Exercise input
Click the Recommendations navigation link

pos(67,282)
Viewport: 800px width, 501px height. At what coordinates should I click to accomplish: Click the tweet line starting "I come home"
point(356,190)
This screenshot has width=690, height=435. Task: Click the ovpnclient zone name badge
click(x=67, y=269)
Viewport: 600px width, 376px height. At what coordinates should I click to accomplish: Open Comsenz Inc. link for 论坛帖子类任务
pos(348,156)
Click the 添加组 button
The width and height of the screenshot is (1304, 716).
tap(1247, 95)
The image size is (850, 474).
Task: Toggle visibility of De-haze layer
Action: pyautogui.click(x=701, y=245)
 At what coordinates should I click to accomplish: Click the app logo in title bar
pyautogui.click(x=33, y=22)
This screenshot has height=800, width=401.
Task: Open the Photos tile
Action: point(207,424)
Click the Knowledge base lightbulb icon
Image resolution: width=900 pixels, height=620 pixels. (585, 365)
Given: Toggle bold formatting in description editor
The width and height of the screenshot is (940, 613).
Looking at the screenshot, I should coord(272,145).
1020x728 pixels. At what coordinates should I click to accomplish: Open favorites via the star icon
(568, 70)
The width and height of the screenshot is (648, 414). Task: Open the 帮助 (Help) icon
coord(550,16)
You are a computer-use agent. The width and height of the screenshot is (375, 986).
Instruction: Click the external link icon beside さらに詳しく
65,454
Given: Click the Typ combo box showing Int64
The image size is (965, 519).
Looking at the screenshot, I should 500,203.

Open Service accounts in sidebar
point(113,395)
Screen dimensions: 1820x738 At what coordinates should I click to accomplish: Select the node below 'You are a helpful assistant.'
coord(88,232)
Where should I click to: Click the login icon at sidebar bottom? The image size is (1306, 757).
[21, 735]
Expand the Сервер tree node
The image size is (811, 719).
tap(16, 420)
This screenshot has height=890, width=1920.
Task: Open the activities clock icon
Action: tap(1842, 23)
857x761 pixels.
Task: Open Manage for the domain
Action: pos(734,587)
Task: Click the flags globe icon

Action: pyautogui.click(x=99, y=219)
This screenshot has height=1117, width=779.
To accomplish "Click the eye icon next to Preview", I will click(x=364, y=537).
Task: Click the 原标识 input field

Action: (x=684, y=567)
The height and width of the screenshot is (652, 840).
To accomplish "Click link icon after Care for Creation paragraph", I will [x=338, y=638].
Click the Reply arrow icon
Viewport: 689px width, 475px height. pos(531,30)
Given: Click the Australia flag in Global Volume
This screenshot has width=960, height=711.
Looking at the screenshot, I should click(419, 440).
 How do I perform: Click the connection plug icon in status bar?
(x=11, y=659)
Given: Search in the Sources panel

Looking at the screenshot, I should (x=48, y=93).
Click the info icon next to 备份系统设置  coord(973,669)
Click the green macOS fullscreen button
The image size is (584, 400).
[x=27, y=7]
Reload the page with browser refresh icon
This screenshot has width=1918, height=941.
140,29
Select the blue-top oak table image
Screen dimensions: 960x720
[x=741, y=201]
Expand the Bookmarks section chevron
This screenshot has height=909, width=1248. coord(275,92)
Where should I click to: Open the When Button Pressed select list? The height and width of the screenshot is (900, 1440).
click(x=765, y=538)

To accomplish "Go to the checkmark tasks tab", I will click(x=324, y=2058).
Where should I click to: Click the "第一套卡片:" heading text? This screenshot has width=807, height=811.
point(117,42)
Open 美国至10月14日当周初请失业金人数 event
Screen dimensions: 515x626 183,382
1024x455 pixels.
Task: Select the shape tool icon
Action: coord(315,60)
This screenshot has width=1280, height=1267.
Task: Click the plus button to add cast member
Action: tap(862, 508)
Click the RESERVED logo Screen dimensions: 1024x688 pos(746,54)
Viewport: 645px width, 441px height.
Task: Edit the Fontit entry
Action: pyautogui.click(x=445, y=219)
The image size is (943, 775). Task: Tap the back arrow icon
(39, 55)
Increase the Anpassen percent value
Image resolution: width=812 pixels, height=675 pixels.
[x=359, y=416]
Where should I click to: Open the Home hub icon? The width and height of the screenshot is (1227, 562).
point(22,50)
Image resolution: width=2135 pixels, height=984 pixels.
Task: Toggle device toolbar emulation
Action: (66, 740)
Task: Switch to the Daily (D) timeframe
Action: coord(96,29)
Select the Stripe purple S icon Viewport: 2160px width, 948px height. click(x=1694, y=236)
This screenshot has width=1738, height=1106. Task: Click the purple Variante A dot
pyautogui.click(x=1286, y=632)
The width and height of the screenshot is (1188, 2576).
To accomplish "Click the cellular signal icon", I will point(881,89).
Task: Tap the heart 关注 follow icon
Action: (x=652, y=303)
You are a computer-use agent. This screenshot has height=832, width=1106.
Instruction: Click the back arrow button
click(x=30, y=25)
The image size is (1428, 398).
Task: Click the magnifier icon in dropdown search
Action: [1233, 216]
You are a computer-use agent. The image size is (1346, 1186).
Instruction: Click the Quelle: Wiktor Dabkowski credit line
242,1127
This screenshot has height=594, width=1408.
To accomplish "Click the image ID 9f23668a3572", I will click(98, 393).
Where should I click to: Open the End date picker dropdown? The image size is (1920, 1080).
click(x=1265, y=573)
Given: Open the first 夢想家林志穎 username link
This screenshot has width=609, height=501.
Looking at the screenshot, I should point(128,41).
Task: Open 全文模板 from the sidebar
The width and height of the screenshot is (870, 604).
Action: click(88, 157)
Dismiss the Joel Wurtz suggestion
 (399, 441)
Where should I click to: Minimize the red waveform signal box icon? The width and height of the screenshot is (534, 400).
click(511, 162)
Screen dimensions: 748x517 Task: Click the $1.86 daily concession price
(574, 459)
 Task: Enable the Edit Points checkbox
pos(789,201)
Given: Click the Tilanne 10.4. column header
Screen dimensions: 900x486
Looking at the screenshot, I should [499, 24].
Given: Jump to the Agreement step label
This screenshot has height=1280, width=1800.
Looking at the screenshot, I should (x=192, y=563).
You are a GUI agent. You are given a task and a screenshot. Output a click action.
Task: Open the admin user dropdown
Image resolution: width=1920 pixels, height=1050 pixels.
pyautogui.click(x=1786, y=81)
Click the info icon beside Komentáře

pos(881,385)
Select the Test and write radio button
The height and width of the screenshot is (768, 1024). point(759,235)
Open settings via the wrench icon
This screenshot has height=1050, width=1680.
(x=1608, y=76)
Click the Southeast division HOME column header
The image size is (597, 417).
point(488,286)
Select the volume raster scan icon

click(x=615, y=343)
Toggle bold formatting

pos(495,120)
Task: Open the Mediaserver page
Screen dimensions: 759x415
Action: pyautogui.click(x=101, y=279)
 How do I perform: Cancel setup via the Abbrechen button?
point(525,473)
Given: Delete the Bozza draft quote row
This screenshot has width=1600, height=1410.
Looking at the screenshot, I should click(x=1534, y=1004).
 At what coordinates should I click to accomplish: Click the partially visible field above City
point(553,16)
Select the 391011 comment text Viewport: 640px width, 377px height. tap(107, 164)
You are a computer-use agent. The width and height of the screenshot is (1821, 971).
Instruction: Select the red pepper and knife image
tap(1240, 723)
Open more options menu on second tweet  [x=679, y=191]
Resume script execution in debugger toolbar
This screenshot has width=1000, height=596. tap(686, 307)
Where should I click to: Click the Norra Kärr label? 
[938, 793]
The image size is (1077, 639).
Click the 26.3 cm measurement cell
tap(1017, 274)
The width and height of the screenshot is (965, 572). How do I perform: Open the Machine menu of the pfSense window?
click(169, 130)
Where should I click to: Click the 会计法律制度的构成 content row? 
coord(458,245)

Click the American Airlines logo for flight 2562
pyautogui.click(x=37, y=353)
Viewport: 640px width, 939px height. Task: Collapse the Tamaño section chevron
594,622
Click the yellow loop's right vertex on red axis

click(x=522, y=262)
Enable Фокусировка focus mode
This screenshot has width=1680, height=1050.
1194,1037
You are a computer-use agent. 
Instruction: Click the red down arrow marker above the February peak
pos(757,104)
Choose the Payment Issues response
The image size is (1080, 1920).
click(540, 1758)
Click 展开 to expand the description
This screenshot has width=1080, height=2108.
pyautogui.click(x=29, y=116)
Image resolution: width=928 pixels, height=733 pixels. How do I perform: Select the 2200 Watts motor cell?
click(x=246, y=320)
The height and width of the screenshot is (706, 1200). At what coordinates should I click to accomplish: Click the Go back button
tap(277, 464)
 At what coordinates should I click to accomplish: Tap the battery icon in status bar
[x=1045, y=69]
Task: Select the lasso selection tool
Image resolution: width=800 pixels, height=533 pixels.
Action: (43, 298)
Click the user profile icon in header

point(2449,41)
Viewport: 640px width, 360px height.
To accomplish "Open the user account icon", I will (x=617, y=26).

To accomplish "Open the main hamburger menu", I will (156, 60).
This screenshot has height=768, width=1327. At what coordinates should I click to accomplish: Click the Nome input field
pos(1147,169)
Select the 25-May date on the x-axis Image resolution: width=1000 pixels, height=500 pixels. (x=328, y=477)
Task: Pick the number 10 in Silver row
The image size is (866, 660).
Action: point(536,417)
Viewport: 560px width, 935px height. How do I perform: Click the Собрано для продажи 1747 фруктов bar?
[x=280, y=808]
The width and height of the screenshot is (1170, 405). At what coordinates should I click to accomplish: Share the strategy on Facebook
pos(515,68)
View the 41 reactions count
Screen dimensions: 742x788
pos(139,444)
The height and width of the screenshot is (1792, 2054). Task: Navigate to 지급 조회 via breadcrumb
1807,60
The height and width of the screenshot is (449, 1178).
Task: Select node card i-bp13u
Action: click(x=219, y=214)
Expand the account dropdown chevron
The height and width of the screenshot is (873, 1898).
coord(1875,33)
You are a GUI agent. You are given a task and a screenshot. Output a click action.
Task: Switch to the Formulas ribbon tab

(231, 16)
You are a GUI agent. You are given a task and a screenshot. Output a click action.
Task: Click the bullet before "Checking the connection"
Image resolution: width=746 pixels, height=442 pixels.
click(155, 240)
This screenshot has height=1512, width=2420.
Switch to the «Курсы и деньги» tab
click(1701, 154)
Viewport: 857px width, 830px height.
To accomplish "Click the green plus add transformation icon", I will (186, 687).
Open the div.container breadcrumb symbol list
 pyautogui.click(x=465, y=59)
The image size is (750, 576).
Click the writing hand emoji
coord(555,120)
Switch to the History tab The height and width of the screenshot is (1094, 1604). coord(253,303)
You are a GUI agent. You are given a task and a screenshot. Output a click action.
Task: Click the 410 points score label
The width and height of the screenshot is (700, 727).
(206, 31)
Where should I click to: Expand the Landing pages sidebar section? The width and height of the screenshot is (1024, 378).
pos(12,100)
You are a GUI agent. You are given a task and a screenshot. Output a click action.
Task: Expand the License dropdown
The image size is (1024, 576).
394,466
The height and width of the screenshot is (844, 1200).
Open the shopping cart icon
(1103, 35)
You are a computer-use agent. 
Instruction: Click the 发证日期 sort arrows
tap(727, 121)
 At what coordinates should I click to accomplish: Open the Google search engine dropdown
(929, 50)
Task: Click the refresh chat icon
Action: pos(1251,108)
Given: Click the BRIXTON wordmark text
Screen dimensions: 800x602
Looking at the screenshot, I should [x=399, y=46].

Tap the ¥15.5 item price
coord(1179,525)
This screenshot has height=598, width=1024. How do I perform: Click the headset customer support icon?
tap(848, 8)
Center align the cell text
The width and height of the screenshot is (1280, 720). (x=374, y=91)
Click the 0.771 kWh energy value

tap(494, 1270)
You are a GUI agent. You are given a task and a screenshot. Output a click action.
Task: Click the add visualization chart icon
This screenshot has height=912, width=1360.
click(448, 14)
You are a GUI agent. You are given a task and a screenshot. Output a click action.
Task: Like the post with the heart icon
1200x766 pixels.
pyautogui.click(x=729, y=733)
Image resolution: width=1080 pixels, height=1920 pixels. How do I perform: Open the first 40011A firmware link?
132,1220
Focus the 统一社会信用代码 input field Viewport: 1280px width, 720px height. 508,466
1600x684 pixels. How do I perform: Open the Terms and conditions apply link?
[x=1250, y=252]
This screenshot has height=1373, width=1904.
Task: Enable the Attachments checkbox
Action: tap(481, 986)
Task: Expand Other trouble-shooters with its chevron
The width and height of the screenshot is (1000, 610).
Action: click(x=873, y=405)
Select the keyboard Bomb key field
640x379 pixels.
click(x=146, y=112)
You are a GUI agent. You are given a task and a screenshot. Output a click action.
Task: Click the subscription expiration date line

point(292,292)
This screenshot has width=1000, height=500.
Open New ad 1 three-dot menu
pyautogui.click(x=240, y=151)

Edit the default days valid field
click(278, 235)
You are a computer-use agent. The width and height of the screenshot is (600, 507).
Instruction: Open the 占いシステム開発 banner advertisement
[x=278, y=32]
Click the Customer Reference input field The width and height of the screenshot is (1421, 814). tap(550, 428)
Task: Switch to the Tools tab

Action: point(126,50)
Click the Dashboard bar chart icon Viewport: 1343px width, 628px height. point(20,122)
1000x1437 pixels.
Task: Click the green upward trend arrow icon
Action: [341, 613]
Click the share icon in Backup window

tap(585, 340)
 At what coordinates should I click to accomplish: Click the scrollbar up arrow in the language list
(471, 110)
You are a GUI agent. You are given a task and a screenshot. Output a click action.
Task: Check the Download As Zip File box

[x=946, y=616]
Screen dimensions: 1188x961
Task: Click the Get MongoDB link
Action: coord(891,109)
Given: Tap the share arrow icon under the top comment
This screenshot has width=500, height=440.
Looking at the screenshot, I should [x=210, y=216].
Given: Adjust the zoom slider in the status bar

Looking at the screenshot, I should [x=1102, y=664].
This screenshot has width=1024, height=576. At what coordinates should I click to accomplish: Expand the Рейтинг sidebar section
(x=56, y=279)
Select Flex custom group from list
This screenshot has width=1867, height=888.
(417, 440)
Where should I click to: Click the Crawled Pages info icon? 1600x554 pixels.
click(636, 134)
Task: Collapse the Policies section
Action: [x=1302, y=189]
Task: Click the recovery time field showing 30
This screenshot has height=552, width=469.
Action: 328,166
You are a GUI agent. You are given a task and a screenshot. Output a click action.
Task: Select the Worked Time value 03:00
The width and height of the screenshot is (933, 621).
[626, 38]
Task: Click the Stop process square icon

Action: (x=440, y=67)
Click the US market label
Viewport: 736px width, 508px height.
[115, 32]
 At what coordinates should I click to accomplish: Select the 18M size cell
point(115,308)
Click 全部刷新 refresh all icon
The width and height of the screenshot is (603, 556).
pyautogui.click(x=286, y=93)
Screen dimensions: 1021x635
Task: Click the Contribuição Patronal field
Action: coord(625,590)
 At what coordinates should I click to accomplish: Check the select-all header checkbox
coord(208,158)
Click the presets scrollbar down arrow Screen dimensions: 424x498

Exercise requirements
In the listing above, find the line with "Select the Test and write radio button" and the line with "Task: Open the Mediaserver page". Output those two lines and every line between them, exactly as written.

Written response
Select the Test and write radio button
The height and width of the screenshot is (768, 1024). point(759,235)
Open settings via the wrench icon
This screenshot has height=1050, width=1680.
(x=1608, y=76)
Click the Southeast division HOME column header
The image size is (597, 417).
point(488,286)
Select the volume raster scan icon

click(x=615, y=343)
Toggle bold formatting

pos(495,120)
Task: Open the Mediaserver page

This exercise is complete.